__Aufgabenliste__
• A. Woraus gewinnt das Verfahren von „traceless materials“ laut dem Artikel über das Hamburger Start-up sein Ausgangsprodukt?
• B. Schreibe aus den Datensätzen alles ab der Zeile mit "Given: Add a new source with plus icon" bis zum Ende der Datensätze Wort für Wort ab, und lass dabei die Bilder weg.

__Vorliegender Text__
+ + +
Ohne jede Spur

Das Hamburger Bioökonomie-Start-up „traceless materials“ hat eine Alternative zu Plastik entwickelt. Das Verfahren ist bislang einzigartig und das Ergebnis kann sich sehen lassen – beziehungsweise nicht sehen lassen: „traceless“-Produkte können sich zersetzen und spurlos verschwinden.
Von Katrin Brahner
Wer sich mit der Plastikverschmutzung auf der Erde beschäftigt, stößt auf Zahlen, die die eigene Vorstellungskraft weit übersteigen: 16,13 Millionen Tonnen Kunststoffabfälle fielen 2021 in der EU an (Europäisches Parlament), in Deutschland waren es 5,67 Millionen Tonnen (Deutsches Umweltbundesamt), in Österreich sind es rund 920.000 Tonnen jährlich (BMK Österreich). Während sich der Plastikmüll an Land zu Bergen stapelt, treibt im Nordpazifischen Ozean eine Insel aus mehr als 1,8 Billionen Plastikteilen umher. Die Plastikinsel ist fast dreimal so groß wie Frankreich. Wie schön wäre es, wenn solche Berge an Müll einfach verschwinden könnten? Sich in Luft auflösen, als wären sie nie da gewesen?

Dank des Hamburger Bioökonomie-Start-ups „traceless materials“ könnte diese Traumvorstellung Wirklichkeit werden: Die Gründerin Anne Lamp hat ein Verfahren entwickelt, mit dem sich aus Pflanzenresten ein plastikähnliches Material gewinnen lässt. Produkte aus diesem Material lassen sich auf dem Kompost entsorgen. Dort werden sie von den Mikroben aus der Natur über mehrere Wochen zersetzt – bis sie selbst wieder ein Teil der Natur sind.
Plastik aus Getreide
Die Idee basiert auf dem Cradle-to-Cradle-Prinzip („Wiege zu Wiege“), einem Ansatz für eine nachhaltige Kreislaufwirtschaft. Demnach sollen alle Materialien eines Produkts nach dem Gebrauch in den Kreislauf zurückgeführt werden, aus dem sie entnommen wurden. Schon während ihres Studiums der Verfahrenstechnik in Hamburg hat sich die heute 33-jährige Anne Lamp mit dem Prinzip der Kreislaufwirtschaft beschäftigt. „Ich wollte einen Weg finden, Produkte anders zu gestalten, mit erneuerbaren Ressourcen und ohne dass dabei am Ende Berge von Plastikmüll zurückbleiben“, sagt sie.
Im Rahmen ihrer Doktorarbeit und Forschungen im Bereich biobasierter Technologien entwickelte sie das „traceless“-Verfahren. Als Ausgangsprodukt dienen Pflanzenreste, die in der industriellen Getreideverarbeitung anfallen. Zum Beispiel beim Brauen von Bier oder bei der Herstellung von Stärke und Bioethanol. „Aus diesem Ausgangsstoff extrahieren wir ein Biomaterial, das wir anschließend in Granulatform bringen“, erklärt Anne. Das Ergebnis sind kleine braune Pellets, die vollständig pflanzlich und frei von schädlichen Stoffen sind.
+ + +
[Einträge zum Zeigen auf Wörter und Elemente]
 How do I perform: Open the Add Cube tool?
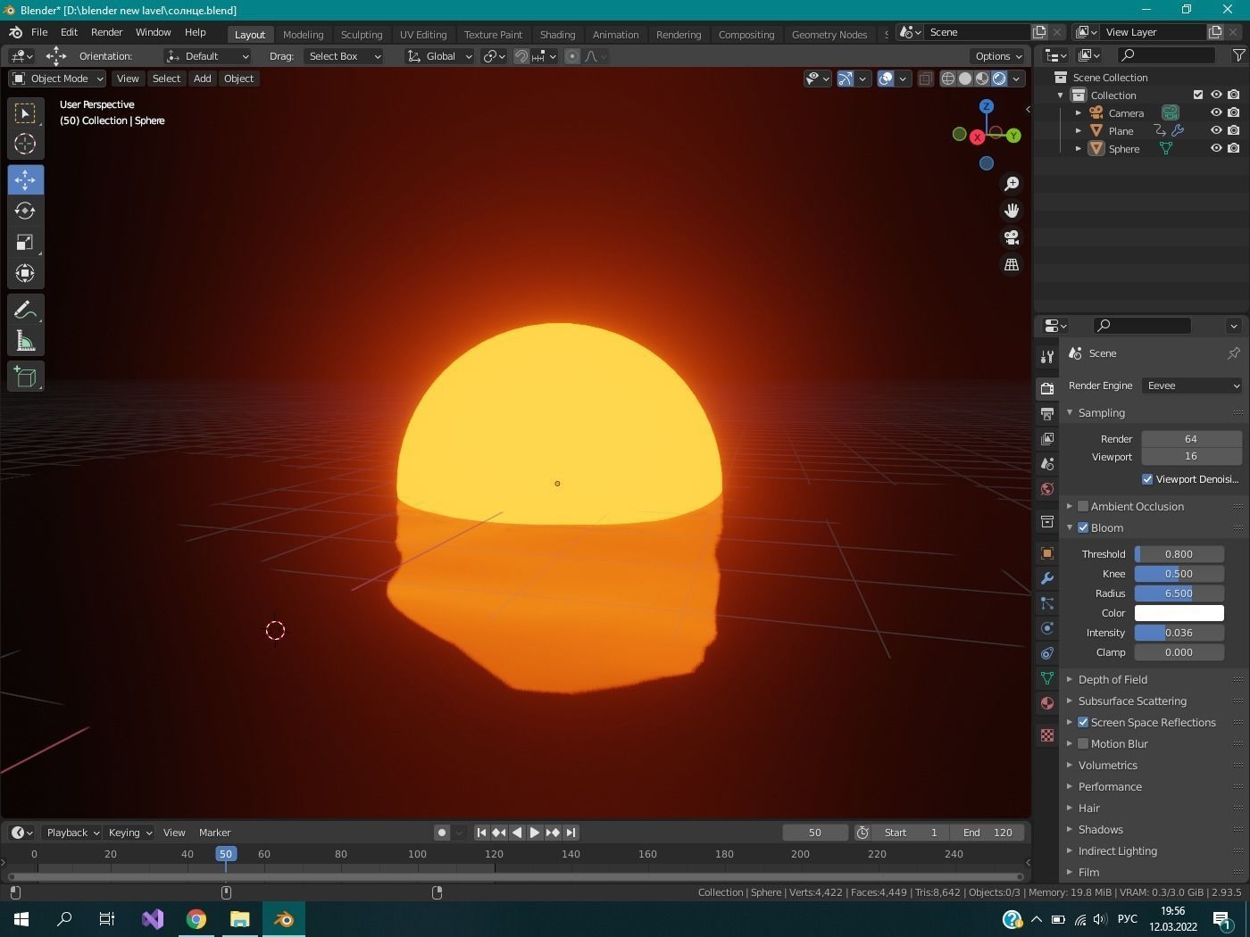tap(25, 376)
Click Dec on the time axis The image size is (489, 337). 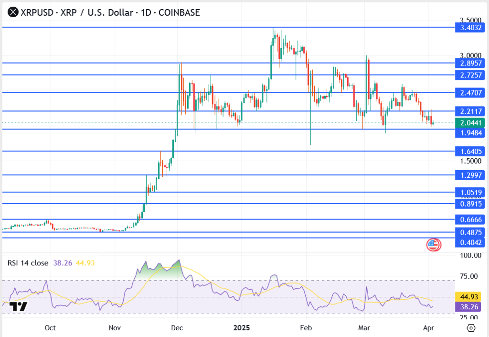click(177, 328)
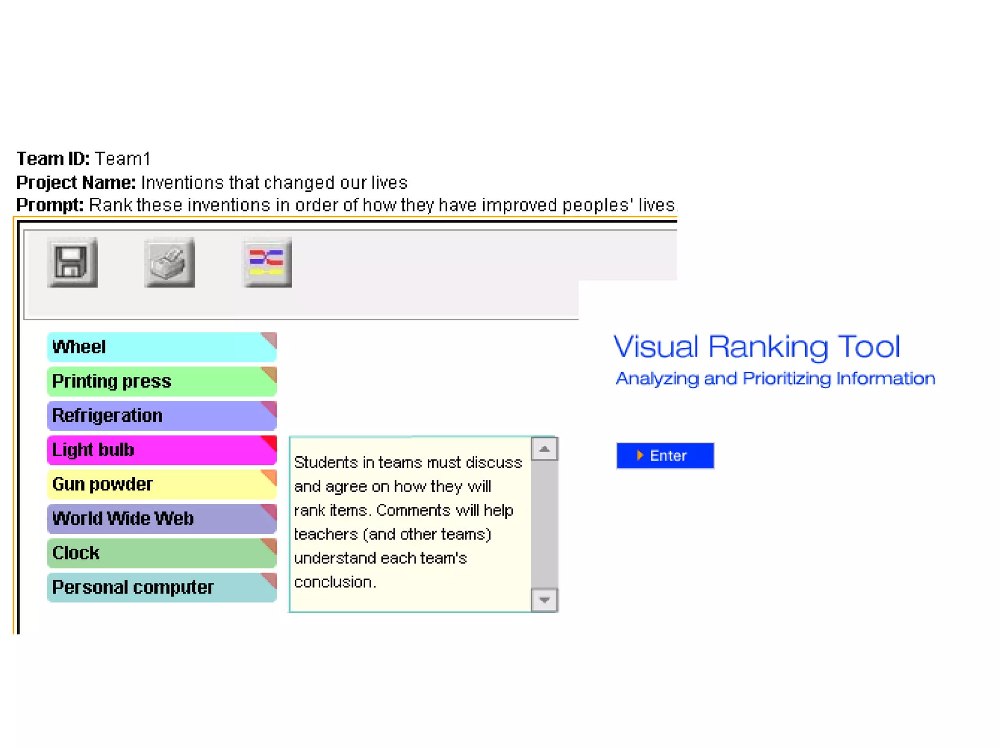
Task: Open comment corner on Clock item
Action: [x=271, y=544]

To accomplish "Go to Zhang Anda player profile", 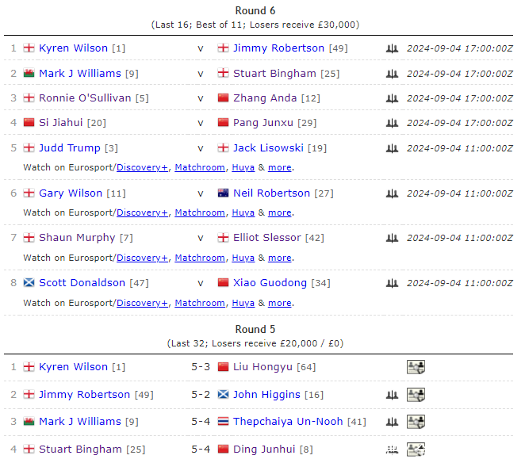I will tap(265, 98).
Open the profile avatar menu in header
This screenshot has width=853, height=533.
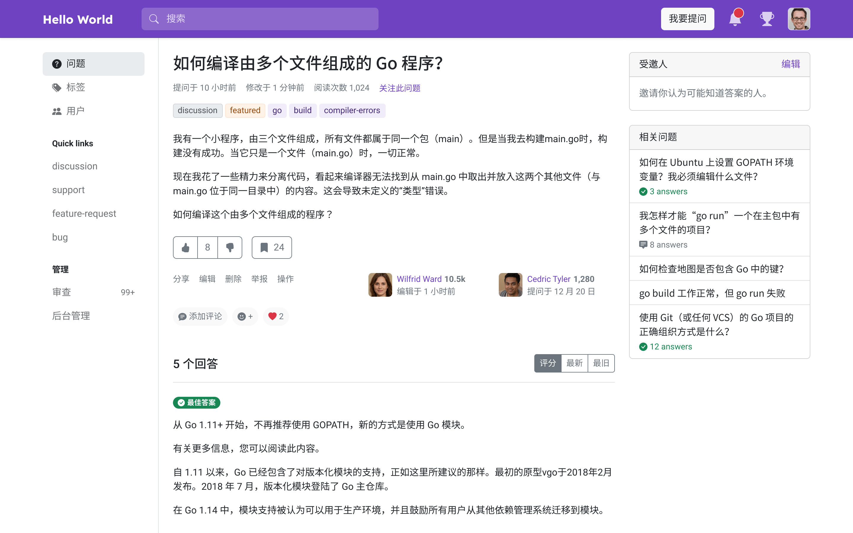pos(799,19)
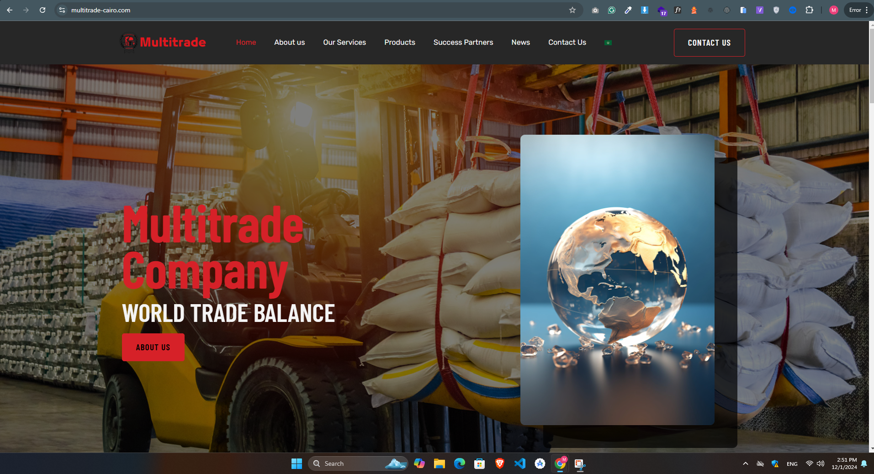This screenshot has height=474, width=874.
Task: Open the browser Extensions puzzle menu
Action: click(x=809, y=10)
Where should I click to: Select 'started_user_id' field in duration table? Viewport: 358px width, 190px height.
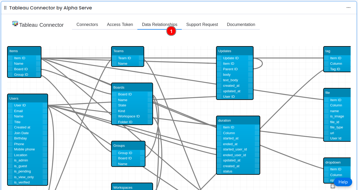pyautogui.click(x=235, y=149)
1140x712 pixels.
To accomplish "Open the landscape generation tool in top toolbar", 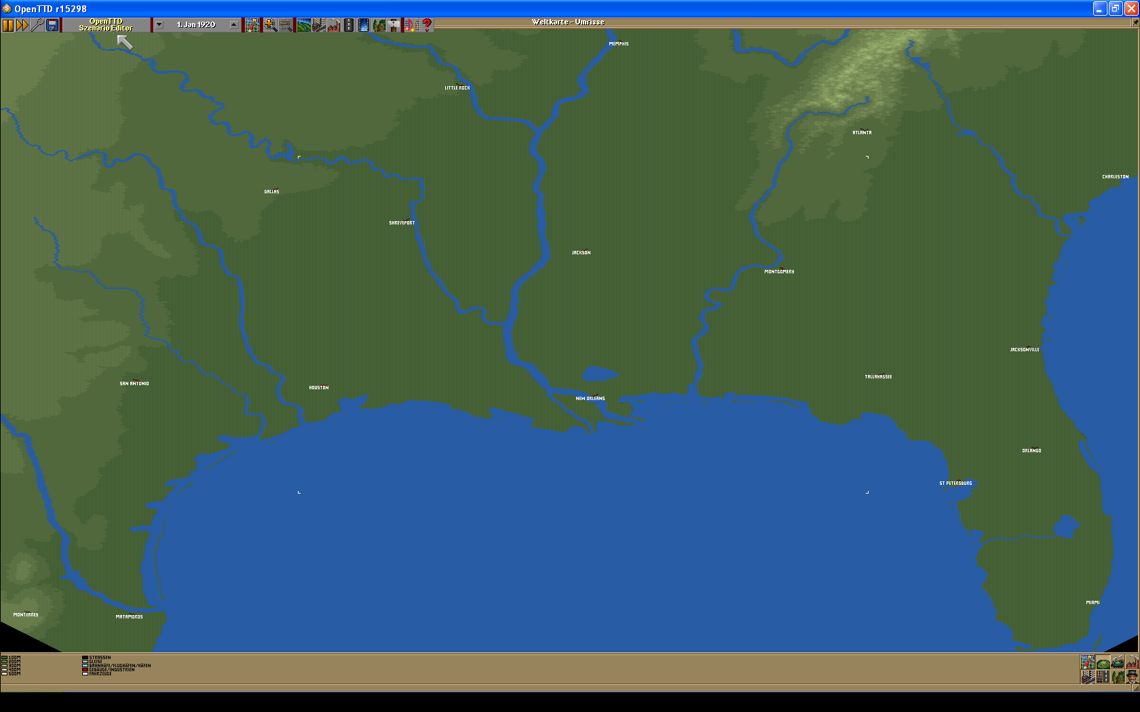I will point(303,25).
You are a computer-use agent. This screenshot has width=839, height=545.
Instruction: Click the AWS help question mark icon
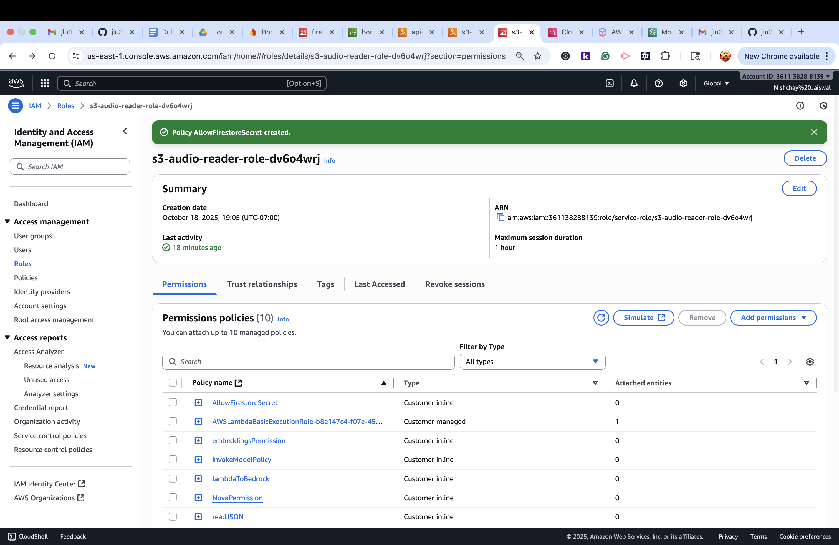pyautogui.click(x=659, y=84)
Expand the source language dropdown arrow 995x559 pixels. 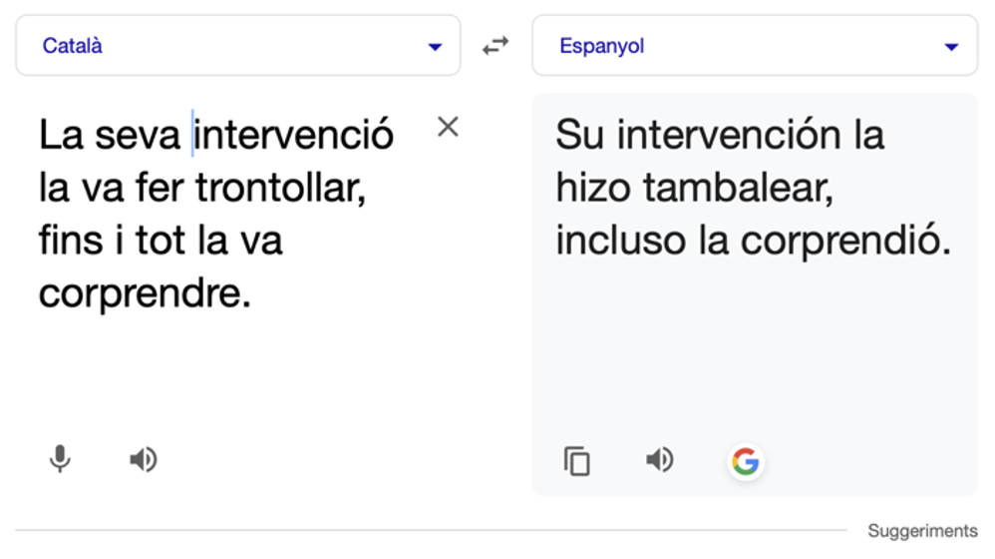click(x=435, y=47)
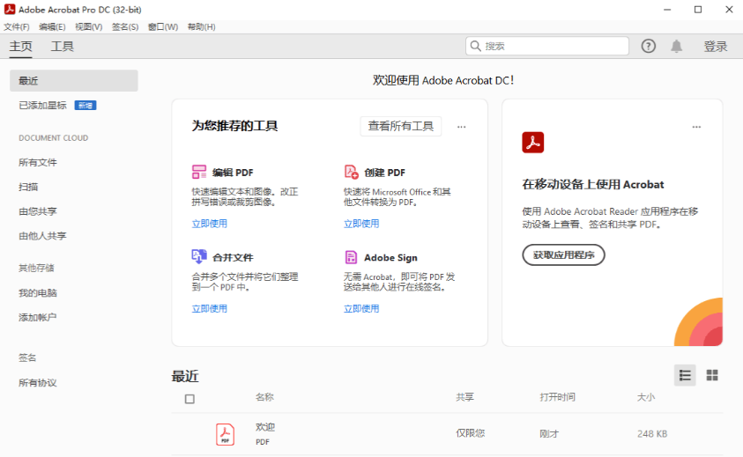This screenshot has height=457, width=743.
Task: Click the 查看所有工具 button
Action: coord(401,126)
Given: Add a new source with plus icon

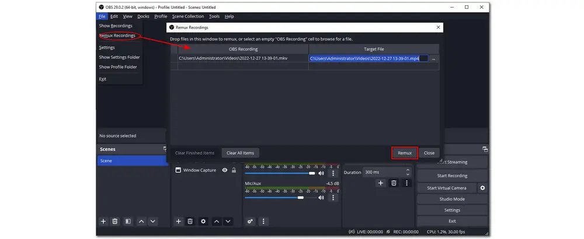Looking at the screenshot, I should [179, 222].
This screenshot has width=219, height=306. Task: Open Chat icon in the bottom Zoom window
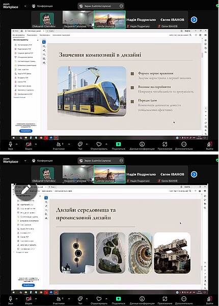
+ + +
__Gegebene Antworten__
• A. Aus Pflanzenresten, die in der industriellen Getreideverarbeitung anfallen.

• B.
Given: Add a new source with plus icon

Looking at the screenshot, I should [179, 222].
This screenshot has width=219, height=306. Task: Open Chat icon in the bottom Zoom window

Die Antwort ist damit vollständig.